Qadian (Note: or known by its full name Qadian Darul Aman; ) (/pa/; /ur/) is a town and a municipal council in Gurdaspur district, north-east of Amritsar, situated 18 km north-east of Batala city in the state of Punjab, India. Qadian is the birthplace of Mirza Ghulam Ahmad, the founder of the Ahmadiyya movement within Islam. It remained the headquarters of the movement until the Partition of India in 1947.

==History==
Qadian was established in 1530 by Mirza Hadi Baig, a religious scholar dedicated to Islam and the first Qazi in the area. Mirza Hadi Baig was from a royal household of Mirza of the Mughal Empire. He migrated from Samarkand and settled in Punjab where he was granted a vast tract of land comprising 80 villages by the emperor Babur. Because of his religious beliefs, he named the center of the 80 villages Islam Pur Qazi and governed from there. Over time, the name of the town changed to Qazi Maji, then Qadi, and eventually it became known as 'Qadian'. The term Qadiani is used as a slur to refer to Ahmadi Muslims, primarily in Pakistan.

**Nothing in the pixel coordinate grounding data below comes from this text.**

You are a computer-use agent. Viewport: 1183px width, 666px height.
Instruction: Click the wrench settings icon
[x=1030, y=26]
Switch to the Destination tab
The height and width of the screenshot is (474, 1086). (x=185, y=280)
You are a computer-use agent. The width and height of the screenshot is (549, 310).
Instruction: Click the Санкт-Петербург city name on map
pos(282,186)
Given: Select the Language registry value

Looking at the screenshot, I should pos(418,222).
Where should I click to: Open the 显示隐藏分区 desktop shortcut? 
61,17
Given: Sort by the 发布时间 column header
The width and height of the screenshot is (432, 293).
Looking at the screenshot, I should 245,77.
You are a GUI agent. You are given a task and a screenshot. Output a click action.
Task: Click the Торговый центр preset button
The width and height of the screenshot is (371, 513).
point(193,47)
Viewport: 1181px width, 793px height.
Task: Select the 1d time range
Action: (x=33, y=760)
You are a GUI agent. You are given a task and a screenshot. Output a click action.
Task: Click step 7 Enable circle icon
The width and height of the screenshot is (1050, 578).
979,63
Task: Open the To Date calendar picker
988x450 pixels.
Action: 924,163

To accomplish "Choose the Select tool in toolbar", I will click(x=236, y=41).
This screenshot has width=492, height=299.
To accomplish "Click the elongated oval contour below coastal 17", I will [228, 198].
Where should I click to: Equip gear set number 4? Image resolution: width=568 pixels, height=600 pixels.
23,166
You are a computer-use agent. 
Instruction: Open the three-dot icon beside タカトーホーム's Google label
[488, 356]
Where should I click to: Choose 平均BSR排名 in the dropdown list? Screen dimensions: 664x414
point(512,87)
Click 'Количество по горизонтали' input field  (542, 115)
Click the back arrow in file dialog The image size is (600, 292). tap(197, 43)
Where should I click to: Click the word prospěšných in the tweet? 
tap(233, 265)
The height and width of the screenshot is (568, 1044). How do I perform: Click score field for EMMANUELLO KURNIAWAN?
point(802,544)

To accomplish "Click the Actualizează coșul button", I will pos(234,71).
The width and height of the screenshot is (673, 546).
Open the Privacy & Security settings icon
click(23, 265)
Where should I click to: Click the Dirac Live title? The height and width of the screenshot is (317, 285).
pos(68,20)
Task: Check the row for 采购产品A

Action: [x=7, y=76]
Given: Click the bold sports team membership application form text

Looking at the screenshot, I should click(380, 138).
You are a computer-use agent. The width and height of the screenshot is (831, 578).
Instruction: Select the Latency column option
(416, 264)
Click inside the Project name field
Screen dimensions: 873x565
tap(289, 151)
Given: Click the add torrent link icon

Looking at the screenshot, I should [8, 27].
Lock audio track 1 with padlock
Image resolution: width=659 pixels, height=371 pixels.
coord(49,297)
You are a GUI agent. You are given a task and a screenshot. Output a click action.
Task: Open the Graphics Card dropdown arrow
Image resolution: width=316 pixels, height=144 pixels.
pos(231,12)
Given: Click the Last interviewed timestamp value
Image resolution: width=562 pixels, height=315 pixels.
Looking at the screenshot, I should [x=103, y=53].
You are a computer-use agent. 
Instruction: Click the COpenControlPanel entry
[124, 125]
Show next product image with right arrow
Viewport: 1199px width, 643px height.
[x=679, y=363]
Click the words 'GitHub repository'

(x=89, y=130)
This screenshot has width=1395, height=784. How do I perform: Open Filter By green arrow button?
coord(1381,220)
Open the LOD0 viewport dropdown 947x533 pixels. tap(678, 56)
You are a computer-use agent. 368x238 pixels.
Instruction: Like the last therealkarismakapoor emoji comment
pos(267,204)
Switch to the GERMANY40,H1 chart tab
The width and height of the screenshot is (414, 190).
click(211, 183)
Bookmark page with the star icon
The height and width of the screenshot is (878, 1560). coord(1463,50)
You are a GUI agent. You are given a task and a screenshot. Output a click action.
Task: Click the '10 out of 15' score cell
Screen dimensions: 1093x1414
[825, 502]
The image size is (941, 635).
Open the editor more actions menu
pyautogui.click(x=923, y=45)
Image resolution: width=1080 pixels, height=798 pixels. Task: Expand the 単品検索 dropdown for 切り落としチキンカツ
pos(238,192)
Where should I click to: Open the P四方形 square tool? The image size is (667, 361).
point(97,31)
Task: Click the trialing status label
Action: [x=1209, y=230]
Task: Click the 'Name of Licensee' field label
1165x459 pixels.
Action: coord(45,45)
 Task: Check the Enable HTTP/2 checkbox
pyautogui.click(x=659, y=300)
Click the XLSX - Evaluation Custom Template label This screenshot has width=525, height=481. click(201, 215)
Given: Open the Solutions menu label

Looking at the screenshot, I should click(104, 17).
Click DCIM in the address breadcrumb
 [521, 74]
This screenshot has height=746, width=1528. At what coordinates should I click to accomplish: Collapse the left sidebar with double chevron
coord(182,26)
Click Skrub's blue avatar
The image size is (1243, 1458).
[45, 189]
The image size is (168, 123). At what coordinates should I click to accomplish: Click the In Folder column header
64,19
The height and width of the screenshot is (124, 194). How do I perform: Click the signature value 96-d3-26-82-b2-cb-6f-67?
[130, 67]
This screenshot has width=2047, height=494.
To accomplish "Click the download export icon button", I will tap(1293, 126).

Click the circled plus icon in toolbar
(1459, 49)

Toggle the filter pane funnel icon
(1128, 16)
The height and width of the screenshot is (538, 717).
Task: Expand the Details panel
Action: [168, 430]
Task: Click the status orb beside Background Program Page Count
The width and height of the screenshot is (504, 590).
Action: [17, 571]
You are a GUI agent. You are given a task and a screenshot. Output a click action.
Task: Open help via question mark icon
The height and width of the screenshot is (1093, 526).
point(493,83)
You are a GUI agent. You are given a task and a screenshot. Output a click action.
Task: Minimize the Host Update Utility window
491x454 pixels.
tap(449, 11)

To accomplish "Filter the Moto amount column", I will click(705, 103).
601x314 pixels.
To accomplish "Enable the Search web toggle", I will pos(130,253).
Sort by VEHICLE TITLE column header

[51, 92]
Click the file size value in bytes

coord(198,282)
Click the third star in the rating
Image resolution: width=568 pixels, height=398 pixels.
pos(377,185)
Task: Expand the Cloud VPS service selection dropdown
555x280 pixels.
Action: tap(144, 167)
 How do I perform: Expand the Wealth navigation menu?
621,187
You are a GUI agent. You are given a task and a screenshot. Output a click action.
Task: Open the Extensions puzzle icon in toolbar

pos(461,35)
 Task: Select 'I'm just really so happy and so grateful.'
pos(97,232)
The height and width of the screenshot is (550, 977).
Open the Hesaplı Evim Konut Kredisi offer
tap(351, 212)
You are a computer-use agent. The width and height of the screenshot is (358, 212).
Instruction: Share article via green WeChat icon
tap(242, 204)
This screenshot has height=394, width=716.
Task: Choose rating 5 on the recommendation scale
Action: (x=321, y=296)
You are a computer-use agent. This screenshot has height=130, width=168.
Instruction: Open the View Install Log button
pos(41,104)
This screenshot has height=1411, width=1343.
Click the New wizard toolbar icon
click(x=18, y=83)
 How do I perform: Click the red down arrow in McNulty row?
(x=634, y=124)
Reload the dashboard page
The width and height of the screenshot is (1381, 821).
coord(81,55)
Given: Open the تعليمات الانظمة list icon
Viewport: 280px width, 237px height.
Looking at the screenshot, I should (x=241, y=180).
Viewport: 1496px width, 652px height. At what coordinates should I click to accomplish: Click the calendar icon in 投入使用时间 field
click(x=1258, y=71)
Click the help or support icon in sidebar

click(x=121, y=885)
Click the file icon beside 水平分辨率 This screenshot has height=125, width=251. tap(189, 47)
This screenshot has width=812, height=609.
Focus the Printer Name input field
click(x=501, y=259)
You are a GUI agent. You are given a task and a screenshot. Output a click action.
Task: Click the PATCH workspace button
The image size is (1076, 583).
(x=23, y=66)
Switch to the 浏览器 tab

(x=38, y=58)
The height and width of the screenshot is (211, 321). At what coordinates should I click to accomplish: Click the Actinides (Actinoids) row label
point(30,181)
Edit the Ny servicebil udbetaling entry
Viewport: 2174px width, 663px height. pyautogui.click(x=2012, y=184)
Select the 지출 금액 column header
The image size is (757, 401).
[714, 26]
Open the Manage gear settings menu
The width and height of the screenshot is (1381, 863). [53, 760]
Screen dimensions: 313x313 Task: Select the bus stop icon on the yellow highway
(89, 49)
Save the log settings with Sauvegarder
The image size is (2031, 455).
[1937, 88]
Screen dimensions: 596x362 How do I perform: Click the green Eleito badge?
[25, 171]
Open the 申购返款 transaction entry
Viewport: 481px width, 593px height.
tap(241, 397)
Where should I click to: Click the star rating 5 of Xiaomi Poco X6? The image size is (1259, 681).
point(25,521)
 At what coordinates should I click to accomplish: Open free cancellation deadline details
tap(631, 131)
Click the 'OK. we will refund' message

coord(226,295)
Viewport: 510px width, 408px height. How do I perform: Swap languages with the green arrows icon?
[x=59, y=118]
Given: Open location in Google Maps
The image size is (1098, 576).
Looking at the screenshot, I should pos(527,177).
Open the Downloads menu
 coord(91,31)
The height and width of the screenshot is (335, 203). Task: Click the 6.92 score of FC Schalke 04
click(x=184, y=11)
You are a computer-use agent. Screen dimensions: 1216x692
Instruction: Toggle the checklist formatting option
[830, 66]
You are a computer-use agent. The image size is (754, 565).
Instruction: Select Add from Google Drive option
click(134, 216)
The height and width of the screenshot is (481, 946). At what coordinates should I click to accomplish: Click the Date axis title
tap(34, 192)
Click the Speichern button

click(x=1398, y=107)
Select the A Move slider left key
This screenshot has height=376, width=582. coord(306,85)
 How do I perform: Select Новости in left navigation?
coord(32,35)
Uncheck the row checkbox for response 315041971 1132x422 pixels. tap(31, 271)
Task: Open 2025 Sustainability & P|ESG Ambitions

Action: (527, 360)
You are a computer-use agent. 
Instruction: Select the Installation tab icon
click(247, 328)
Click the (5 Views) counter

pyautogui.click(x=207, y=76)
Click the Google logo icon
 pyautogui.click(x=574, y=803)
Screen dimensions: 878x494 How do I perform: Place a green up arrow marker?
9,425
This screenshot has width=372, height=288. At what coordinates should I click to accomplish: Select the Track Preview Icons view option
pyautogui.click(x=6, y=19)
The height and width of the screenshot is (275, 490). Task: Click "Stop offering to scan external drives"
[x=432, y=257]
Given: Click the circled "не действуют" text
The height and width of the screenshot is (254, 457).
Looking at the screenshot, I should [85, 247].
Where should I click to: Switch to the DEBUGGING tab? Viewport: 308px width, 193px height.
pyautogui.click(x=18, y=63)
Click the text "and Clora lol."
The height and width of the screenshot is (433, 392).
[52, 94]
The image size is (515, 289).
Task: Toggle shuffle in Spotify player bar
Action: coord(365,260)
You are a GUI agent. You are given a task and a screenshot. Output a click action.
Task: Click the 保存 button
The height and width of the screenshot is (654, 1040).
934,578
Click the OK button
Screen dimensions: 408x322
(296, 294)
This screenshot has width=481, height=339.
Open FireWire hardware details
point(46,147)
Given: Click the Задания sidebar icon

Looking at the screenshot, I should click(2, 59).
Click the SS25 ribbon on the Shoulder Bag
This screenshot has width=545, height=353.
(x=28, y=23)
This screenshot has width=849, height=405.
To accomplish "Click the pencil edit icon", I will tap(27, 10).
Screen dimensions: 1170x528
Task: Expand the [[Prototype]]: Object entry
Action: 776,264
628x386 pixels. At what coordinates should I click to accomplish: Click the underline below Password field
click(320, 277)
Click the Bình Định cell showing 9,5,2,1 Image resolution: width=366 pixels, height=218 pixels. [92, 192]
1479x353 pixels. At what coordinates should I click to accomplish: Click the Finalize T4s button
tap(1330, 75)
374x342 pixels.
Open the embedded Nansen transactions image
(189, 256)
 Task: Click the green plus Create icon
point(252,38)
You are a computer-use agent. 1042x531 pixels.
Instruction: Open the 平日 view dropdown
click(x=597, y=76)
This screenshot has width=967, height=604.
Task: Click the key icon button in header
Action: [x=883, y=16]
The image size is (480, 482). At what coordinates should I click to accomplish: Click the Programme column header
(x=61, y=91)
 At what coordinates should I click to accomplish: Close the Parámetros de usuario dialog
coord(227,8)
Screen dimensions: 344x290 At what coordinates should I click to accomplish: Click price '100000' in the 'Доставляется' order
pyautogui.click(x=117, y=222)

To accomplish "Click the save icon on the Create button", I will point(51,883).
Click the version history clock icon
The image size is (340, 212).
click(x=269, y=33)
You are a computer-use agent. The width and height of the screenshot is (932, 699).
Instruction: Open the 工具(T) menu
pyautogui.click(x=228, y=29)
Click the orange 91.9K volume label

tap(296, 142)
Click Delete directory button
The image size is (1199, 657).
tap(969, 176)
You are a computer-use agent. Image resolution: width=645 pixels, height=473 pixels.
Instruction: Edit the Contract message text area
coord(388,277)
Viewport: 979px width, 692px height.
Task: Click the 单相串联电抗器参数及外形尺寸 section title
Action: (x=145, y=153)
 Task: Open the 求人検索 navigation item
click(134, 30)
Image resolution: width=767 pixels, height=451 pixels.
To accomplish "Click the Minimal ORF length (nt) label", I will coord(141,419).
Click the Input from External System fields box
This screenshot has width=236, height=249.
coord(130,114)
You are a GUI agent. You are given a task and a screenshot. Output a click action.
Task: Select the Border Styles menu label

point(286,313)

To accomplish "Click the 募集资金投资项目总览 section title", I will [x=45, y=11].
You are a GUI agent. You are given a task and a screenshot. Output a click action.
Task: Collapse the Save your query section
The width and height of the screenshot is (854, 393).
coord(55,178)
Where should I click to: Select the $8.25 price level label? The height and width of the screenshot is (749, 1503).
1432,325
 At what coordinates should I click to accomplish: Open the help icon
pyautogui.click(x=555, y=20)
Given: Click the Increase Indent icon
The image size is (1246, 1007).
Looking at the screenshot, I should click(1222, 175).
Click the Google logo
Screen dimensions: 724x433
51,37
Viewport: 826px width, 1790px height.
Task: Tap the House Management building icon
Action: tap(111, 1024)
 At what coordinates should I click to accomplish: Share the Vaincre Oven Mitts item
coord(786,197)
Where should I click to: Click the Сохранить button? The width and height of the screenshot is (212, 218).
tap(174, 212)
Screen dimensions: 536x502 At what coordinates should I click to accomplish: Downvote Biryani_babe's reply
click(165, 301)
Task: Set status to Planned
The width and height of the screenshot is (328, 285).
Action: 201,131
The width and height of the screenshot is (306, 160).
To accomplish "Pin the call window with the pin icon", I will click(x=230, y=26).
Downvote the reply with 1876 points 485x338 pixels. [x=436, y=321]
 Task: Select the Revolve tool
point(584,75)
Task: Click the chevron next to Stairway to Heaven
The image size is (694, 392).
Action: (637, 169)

Qadian and the surrounding areas later fell to the Ramgarhia Sikhs under the leadership of Jassa Singh Ramgarhia who offered the ruling Qazis, two villages which they refused. In 1834, during the rule of Maharaja Ranjit Singh, the region consisting of Qadian and five adjoining villages was given to Mirza Ghulam Murtaza, father of Ghulam Ahmad in return for military support in Kashmir, Mahadi, the Kulu valley, Peshawar and Hazara.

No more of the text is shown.